* [Aim of the exercise]: Print, word for word, the line containing "Select the tap detection event block" and all lines beneath it to the end of the entries below. Pictures do not belong in the copy.

##### Material to process

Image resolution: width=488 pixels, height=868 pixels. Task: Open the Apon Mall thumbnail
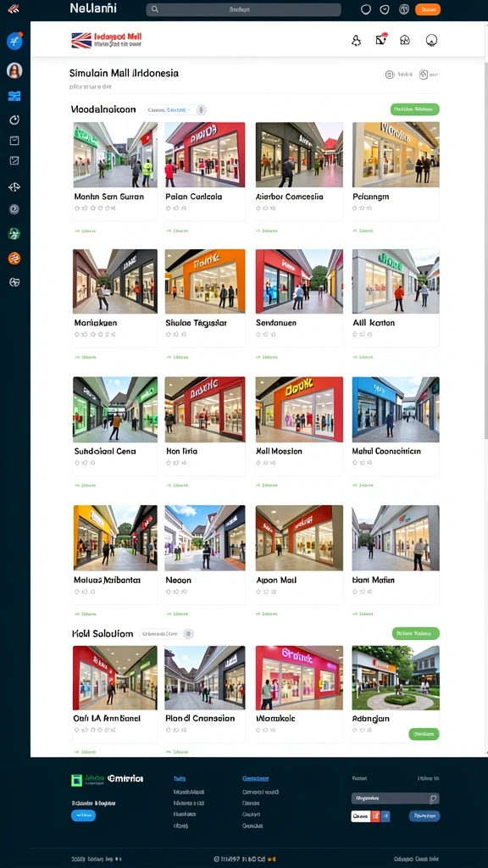point(299,537)
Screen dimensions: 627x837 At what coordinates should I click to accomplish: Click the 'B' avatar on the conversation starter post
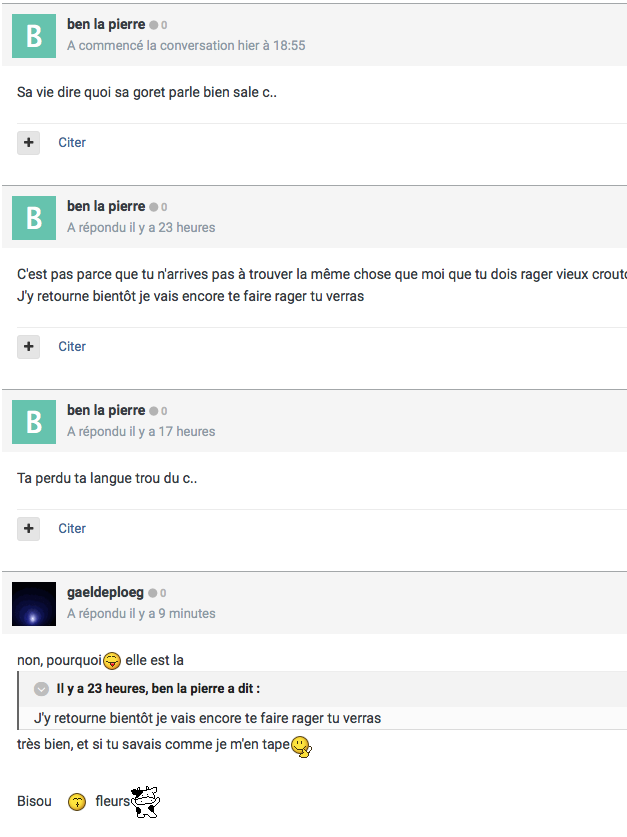(34, 36)
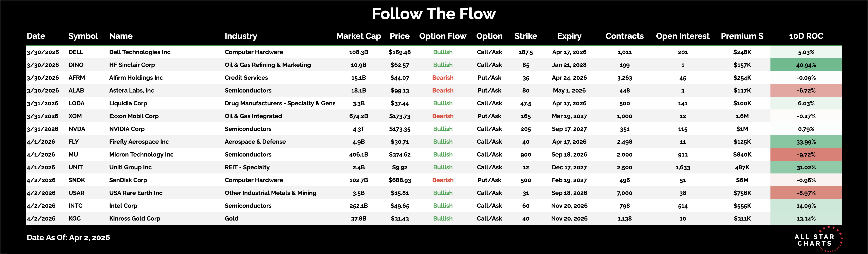Viewport: 868px width, 254px height.
Task: Click the 10D ROC column header
Action: [x=806, y=36]
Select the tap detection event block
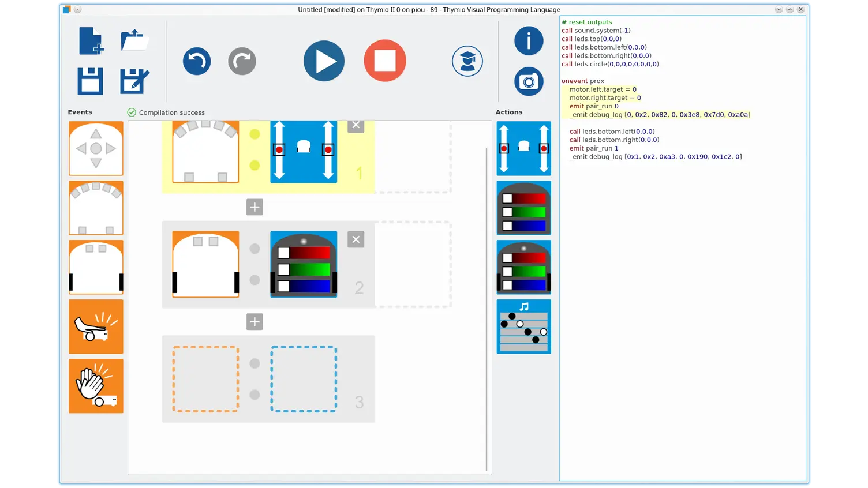868x488 pixels. point(96,326)
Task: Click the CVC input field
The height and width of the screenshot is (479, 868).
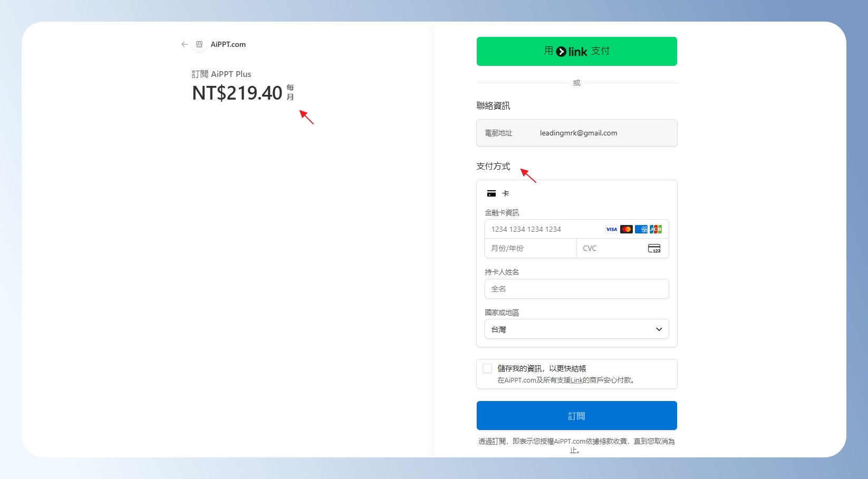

##########

* [Answer below]:
Select the tap detection event block
868x488 pixels. point(96,326)
Task: Click the CVC input field
The height and width of the screenshot is (479, 868).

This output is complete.